• TASK
Give again the entries below exactly, beginning at the first line and ending at the line with "End the meeting".

[Stored items]
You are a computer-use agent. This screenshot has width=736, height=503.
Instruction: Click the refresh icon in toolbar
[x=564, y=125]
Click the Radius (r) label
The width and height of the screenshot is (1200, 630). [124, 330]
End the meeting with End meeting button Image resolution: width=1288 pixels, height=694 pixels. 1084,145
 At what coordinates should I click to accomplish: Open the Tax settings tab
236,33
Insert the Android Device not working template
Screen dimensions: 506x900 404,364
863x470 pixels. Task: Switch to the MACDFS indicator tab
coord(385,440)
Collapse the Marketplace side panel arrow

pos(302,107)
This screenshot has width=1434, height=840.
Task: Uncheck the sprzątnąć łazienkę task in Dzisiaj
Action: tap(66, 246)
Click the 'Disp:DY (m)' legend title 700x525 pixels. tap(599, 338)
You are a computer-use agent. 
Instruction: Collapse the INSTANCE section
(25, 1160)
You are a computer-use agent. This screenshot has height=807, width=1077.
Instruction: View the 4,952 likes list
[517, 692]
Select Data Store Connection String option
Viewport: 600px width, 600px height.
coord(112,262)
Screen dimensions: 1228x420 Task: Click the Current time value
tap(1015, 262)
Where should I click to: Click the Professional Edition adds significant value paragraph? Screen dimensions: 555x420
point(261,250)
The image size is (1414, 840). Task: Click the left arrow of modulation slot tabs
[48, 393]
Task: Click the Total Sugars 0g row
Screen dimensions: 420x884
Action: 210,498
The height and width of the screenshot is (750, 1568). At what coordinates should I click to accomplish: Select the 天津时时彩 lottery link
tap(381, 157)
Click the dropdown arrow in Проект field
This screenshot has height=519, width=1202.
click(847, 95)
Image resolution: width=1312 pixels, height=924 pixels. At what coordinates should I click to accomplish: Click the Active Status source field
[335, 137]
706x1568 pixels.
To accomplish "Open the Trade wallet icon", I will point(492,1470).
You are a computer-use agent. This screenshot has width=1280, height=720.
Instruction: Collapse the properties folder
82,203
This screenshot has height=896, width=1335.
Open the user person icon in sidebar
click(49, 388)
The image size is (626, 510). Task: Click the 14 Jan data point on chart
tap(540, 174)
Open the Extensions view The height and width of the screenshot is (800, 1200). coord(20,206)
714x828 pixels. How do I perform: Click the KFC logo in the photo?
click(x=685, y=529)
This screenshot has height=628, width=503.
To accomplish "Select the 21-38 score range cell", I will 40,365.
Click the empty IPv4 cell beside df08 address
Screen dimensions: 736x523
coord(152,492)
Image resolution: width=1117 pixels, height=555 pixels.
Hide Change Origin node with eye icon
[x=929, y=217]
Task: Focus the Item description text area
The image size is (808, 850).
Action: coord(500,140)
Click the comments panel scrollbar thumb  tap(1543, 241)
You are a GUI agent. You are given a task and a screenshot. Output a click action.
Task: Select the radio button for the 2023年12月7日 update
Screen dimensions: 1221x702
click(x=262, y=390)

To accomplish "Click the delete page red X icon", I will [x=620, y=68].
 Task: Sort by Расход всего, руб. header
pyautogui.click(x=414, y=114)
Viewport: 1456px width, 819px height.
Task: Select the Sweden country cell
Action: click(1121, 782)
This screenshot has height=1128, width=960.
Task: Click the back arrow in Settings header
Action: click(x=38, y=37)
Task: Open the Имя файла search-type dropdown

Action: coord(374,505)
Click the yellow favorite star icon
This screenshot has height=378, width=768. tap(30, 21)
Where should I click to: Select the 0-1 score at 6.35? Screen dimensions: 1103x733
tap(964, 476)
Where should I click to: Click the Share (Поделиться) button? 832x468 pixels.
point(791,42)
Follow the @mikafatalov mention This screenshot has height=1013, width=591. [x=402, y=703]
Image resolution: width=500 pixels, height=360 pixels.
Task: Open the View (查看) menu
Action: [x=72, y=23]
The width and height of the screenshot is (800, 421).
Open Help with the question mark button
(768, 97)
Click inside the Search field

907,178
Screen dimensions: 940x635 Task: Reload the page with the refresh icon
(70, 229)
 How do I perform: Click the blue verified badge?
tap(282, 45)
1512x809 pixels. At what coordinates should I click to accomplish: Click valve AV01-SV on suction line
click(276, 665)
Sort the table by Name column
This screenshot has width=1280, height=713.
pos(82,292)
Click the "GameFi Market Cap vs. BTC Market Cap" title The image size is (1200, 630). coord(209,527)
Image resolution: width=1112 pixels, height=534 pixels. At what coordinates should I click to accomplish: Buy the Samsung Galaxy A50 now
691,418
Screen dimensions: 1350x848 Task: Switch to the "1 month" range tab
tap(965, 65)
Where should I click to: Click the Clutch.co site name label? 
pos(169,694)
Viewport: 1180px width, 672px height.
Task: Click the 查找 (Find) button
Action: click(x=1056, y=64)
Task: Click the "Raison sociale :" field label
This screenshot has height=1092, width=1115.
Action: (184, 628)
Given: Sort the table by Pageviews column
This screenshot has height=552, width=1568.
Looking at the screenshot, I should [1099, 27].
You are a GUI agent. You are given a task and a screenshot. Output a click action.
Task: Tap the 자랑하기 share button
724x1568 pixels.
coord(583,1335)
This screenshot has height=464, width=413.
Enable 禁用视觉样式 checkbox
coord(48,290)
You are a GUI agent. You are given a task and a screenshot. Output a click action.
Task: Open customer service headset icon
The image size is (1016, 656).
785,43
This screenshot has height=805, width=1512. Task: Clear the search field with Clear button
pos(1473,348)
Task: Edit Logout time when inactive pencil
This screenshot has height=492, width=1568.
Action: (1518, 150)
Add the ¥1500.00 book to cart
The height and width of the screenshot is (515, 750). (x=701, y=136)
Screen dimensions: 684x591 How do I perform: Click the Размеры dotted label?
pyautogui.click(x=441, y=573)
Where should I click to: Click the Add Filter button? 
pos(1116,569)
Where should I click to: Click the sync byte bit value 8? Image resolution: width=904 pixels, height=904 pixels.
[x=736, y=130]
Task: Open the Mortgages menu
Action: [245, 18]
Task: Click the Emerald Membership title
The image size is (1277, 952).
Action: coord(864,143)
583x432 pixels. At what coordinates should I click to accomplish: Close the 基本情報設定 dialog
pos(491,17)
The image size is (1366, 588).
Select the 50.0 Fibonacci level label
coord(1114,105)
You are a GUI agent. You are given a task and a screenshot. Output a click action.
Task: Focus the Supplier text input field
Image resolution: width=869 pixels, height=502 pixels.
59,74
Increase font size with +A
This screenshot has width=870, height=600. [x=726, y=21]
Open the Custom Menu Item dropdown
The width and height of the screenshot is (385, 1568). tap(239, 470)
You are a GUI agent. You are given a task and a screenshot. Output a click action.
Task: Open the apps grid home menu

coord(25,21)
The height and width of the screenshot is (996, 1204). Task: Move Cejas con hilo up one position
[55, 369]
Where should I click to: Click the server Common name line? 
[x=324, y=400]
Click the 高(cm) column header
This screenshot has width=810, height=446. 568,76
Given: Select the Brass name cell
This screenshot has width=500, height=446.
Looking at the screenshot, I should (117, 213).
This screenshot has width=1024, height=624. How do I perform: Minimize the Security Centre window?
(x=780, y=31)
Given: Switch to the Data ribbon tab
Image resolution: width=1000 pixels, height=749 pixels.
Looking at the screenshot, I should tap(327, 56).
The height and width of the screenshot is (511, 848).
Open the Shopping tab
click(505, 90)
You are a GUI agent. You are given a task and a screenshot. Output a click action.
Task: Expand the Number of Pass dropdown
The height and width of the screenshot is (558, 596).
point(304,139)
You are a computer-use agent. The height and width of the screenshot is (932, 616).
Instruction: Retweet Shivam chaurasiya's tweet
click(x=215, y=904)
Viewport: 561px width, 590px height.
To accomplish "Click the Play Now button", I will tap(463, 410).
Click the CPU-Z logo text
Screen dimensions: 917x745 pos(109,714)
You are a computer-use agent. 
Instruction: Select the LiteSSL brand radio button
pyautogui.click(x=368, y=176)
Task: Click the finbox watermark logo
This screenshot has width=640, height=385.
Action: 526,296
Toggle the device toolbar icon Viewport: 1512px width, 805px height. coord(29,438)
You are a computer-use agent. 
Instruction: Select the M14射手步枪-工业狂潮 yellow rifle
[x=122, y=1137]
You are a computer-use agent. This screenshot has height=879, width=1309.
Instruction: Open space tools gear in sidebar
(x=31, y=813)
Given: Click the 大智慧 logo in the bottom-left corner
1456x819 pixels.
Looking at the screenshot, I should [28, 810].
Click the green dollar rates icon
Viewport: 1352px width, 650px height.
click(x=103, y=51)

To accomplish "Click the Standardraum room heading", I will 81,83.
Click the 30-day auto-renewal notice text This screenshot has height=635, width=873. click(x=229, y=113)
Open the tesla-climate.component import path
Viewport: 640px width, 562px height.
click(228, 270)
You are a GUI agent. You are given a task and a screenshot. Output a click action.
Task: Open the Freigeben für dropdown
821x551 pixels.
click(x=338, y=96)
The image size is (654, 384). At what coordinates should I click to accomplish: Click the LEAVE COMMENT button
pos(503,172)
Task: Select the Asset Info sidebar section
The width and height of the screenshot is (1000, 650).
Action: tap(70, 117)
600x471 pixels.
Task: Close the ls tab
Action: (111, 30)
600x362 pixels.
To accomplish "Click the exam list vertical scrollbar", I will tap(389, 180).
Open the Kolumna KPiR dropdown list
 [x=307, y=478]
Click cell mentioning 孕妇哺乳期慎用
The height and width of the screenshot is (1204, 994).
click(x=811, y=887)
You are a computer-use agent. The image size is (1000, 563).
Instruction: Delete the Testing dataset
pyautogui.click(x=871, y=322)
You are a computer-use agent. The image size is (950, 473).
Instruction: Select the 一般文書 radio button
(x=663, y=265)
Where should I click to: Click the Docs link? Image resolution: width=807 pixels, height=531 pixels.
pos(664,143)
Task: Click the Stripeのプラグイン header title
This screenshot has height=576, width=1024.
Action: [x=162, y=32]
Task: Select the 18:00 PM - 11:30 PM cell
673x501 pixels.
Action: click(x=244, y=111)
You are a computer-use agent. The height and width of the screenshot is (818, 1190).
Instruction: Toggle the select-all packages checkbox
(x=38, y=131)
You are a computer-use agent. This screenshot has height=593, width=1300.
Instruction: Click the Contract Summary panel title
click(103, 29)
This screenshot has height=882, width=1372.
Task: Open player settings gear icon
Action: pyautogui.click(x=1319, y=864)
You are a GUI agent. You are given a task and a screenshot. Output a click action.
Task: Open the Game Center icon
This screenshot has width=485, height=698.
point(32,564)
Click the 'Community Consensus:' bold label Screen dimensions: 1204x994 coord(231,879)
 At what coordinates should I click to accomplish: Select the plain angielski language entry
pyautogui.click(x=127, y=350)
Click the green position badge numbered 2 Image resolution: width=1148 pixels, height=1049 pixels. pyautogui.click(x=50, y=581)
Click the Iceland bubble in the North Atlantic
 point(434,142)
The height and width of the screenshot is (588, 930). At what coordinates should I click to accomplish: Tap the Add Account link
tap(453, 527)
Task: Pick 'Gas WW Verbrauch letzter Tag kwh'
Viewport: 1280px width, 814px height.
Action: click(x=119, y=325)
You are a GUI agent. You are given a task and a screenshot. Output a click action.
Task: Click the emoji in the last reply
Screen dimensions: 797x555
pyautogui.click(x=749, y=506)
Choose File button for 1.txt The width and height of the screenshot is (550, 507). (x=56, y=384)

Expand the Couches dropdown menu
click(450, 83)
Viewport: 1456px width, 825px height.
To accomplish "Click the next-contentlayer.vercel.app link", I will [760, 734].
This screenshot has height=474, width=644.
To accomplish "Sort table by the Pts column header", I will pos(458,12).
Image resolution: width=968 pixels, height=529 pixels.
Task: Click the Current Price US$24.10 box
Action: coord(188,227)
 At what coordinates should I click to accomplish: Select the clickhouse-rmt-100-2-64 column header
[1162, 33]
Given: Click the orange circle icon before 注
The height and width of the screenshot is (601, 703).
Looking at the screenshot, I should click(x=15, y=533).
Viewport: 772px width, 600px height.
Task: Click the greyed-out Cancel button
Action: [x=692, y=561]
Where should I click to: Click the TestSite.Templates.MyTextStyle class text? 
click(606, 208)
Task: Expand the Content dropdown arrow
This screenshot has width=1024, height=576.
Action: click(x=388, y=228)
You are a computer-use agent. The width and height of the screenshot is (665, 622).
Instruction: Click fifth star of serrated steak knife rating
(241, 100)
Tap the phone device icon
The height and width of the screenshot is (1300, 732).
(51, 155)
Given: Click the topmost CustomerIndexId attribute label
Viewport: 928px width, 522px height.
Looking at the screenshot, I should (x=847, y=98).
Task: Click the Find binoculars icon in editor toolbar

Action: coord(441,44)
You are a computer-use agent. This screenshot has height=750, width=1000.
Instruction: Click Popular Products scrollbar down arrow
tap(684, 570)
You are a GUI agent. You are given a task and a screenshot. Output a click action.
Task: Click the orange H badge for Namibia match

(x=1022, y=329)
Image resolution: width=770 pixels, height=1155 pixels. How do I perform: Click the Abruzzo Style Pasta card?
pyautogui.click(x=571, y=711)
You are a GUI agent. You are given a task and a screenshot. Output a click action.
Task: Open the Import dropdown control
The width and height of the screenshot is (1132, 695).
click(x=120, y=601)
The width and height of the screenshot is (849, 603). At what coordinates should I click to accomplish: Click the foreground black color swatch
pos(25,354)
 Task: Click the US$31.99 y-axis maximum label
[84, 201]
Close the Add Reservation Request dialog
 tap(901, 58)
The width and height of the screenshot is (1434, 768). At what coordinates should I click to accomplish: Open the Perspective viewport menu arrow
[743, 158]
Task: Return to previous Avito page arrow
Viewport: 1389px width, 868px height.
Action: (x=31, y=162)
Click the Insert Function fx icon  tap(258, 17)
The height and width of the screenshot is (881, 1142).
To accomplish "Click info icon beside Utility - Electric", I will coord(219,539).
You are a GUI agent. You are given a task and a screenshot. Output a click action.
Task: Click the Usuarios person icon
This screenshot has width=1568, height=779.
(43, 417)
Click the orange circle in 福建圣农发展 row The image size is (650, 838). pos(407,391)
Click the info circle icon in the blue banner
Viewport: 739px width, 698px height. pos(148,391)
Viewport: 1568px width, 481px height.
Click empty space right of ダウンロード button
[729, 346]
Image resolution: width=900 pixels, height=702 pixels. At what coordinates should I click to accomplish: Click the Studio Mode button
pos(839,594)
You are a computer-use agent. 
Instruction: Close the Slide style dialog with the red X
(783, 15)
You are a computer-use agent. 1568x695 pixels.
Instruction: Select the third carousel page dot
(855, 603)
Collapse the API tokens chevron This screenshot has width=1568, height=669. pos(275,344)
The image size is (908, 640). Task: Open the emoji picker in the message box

• RESULT BELOW
You are a computer-use agent. This screenshot has width=736, height=503.
Instruction: Click the refresh icon in toolbar
[x=564, y=125]
Click the Radius (r) label
The width and height of the screenshot is (1200, 630). [124, 330]
End the meeting with End meeting button Image resolution: width=1288 pixels, height=694 pixels. 1084,145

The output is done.